Paper No. 10
Presentation Time: 10:35 AM


LEE, Charlotte I., Geological Sciences, Michigan State University, East Lansing, MI 48823 and LIBARKIN, Julie C., Department of Geological Sciences, Michigan State University, 288 Farm Ln, 206 Natural Science Building, East Lansing, MI 48824-1115,

Understanding incoming undergraduates’ perceptions of sex roles and stereotypes in different disciplines is necessary to foster higher education learning environments that challenge preconceptions and promote diversity and gender equality. A set of surveys based on Chamber’s Draw-a-Scientist-Test (DAST), a tool originally used to identify stereotypes in K-12 classrooms, was created to focus on university students’ perceptions of workforce characteristics, including occupational sex roles and diversity.
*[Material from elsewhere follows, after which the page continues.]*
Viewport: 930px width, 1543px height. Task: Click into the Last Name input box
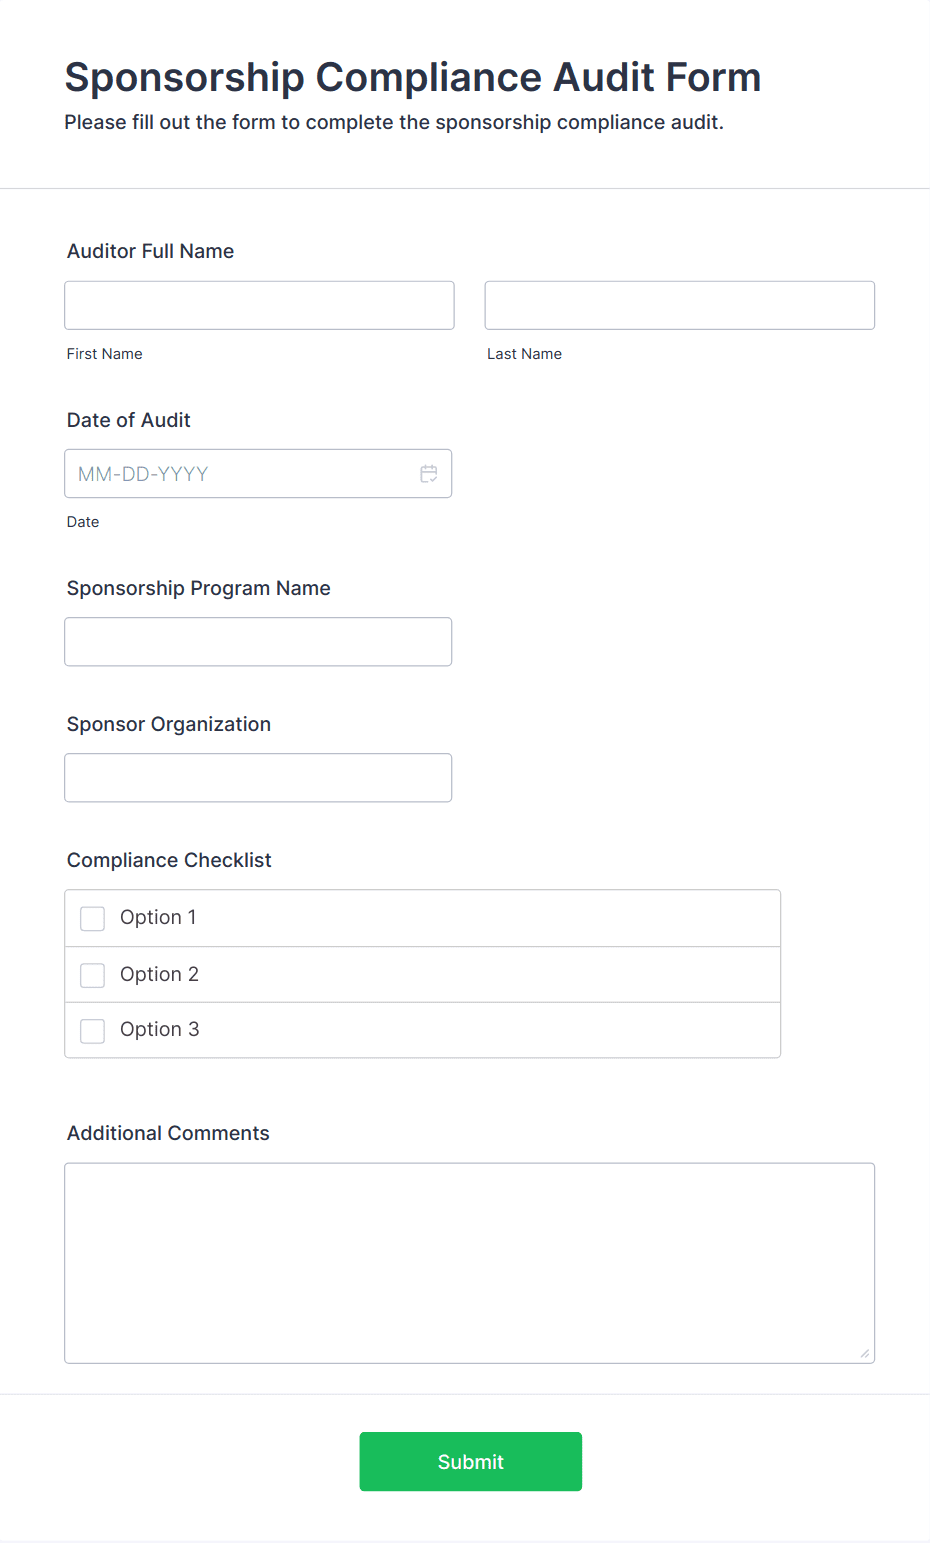679,306
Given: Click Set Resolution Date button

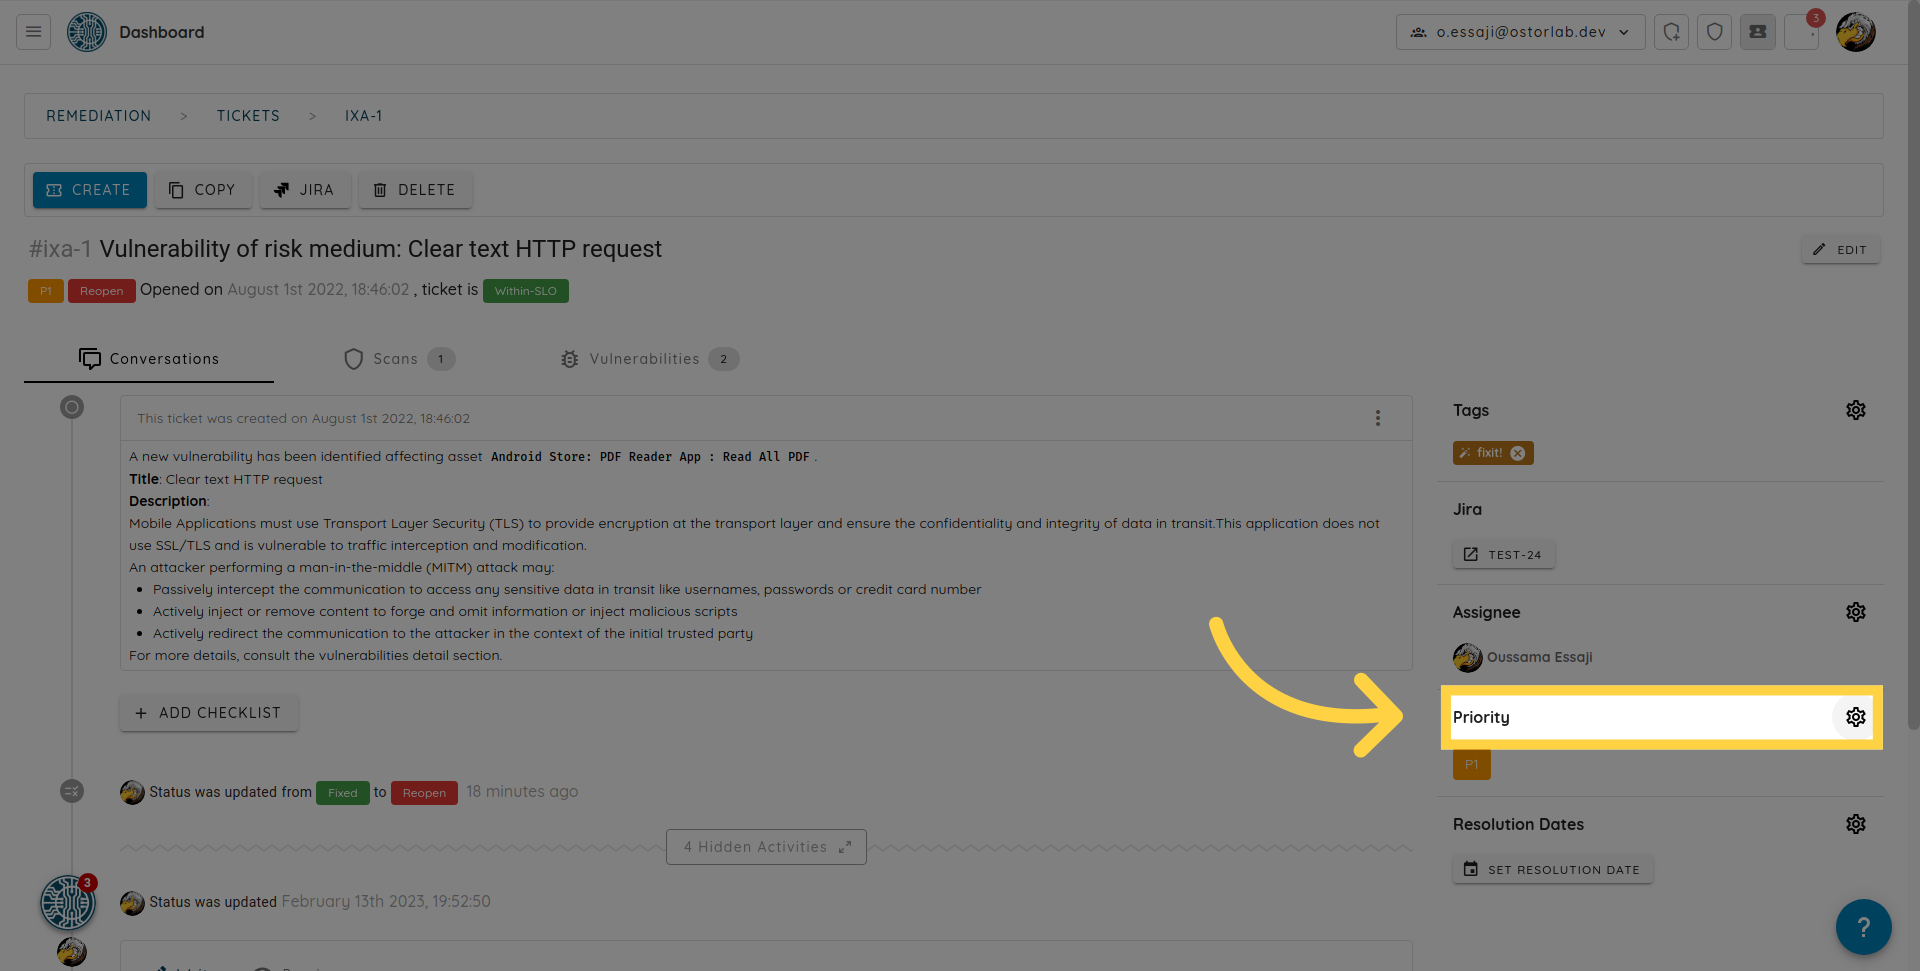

In the Draw-A-Geologist task, students were instructed to draw two ‘geologists’ and in written form elaborate on their drawings and ideas regarding occupational tasks in the workforce. 300 drawings of geologists were collected during four academic orientation sessions at a Midwestern university. The majority of drawn geologists were males depicted as working outside, most commonly in mountainous areas, and were shown holding rocks and shovels. Overall, students’ drawings do not represent the true gender distribution of the geoscience major nor workforce. In addition, only limited types of the geoscientist, most commonly those working outside or with a microscope, were represented. It is apparent students are entering university with preconceptions about geoscience that could deter consideration of the major itself. This study suggests that students are unaware of the opportunities within the field of geoscience and that preconceptions about career fields need to be addressed in secondary or even elementary school.